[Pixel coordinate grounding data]

- - - -

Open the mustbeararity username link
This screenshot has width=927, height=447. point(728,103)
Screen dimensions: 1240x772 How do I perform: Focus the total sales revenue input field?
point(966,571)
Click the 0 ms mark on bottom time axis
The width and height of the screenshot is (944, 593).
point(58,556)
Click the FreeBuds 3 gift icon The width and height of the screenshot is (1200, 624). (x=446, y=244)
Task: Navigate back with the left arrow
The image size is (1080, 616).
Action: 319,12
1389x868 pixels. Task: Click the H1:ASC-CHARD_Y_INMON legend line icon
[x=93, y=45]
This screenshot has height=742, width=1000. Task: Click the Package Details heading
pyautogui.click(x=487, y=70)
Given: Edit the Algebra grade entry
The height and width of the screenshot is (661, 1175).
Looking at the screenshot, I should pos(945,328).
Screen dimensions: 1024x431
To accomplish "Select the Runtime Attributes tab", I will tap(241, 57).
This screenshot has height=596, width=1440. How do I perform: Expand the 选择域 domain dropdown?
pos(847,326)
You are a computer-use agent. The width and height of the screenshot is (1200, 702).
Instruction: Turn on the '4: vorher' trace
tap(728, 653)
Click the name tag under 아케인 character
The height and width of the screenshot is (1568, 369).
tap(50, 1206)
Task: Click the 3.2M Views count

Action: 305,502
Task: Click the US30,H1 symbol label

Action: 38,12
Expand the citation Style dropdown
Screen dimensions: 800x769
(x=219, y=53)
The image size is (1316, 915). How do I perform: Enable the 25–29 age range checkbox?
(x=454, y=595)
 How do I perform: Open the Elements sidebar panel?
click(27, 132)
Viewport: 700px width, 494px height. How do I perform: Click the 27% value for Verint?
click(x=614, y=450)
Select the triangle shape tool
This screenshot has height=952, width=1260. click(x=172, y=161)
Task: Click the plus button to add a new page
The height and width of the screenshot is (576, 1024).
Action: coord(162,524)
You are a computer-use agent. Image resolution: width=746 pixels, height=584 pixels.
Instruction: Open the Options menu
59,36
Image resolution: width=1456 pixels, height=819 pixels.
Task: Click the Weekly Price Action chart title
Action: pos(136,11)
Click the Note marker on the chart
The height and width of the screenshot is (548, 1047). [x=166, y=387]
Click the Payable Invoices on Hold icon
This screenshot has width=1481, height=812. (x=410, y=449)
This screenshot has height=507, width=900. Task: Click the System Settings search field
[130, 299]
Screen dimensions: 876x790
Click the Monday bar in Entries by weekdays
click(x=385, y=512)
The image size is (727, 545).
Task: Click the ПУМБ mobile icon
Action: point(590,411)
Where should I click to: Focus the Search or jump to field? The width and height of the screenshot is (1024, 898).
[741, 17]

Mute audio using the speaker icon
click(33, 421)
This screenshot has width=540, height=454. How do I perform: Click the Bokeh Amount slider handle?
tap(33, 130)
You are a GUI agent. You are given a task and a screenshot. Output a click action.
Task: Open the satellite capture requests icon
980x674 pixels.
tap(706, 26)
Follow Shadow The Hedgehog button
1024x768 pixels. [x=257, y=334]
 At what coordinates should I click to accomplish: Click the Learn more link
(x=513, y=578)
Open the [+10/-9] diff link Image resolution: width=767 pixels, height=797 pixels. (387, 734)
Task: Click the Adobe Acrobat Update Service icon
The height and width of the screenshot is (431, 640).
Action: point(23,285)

- - - -

▶ What to work on
You are asked to copy all of the entries above exactly.

▶ Exercise output
Open the mustbeararity username link
This screenshot has width=927, height=447. point(728,103)
Screen dimensions: 1240x772 How do I perform: Focus the total sales revenue input field?
point(966,571)
Click the 0 ms mark on bottom time axis
The width and height of the screenshot is (944, 593).
point(58,556)
Click the FreeBuds 3 gift icon The width and height of the screenshot is (1200, 624). (x=446, y=244)
Task: Navigate back with the left arrow
The image size is (1080, 616).
Action: 319,12
1389x868 pixels. Task: Click the H1:ASC-CHARD_Y_INMON legend line icon
[x=93, y=45]
This screenshot has height=742, width=1000. Task: Click the Package Details heading
pyautogui.click(x=487, y=70)
Given: Edit the Algebra grade entry
The height and width of the screenshot is (661, 1175).
Looking at the screenshot, I should pos(945,328).
Screen dimensions: 1024x431
To accomplish "Select the Runtime Attributes tab", I will tap(241, 57).
This screenshot has height=596, width=1440. How do I perform: Expand the 选择域 domain dropdown?
pos(847,326)
You are a computer-use agent. The width and height of the screenshot is (1200, 702).
Instruction: Turn on the '4: vorher' trace
tap(728, 653)
Click the name tag under 아케인 character
The height and width of the screenshot is (1568, 369).
tap(50, 1206)
Task: Click the 3.2M Views count

Action: 305,502
Task: Click the US30,H1 symbol label

Action: 38,12
Expand the citation Style dropdown
Screen dimensions: 800x769
(x=219, y=53)
The image size is (1316, 915). How do I perform: Enable the 25–29 age range checkbox?
(x=454, y=595)
 How do I perform: Open the Elements sidebar panel?
click(27, 132)
Viewport: 700px width, 494px height. How do I perform: Click the 27% value for Verint?
click(x=614, y=450)
Select the triangle shape tool
This screenshot has height=952, width=1260. click(x=172, y=161)
Task: Click the plus button to add a new page
The height and width of the screenshot is (576, 1024).
Action: coord(162,524)
You are a computer-use agent. Image resolution: width=746 pixels, height=584 pixels.
Instruction: Open the Options menu
59,36
Image resolution: width=1456 pixels, height=819 pixels.
Task: Click the Weekly Price Action chart title
Action: pos(136,11)
Click the Note marker on the chart
The height and width of the screenshot is (548, 1047). [x=166, y=387]
Click the Payable Invoices on Hold icon
This screenshot has width=1481, height=812. (x=410, y=449)
This screenshot has height=507, width=900. Task: Click the System Settings search field
[130, 299]
Screen dimensions: 876x790
Click the Monday bar in Entries by weekdays
click(x=385, y=512)
The image size is (727, 545).
Task: Click the ПУМБ mobile icon
Action: point(590,411)
Where should I click to: Focus the Search or jump to field? The width and height of the screenshot is (1024, 898).
[741, 17]

Mute audio using the speaker icon
click(33, 421)
This screenshot has width=540, height=454. How do I perform: Click the Bokeh Amount slider handle?
tap(33, 130)
You are a GUI agent. You are given a task and a screenshot. Output a click action.
Task: Open the satellite capture requests icon
980x674 pixels.
tap(706, 26)
Follow Shadow The Hedgehog button
1024x768 pixels. [x=257, y=334]
 At what coordinates should I click to accomplish: Click the Learn more link
(x=513, y=578)
Open the [+10/-9] diff link Image resolution: width=767 pixels, height=797 pixels. (387, 734)
Task: Click the Adobe Acrobat Update Service icon
The height and width of the screenshot is (431, 640).
Action: point(23,285)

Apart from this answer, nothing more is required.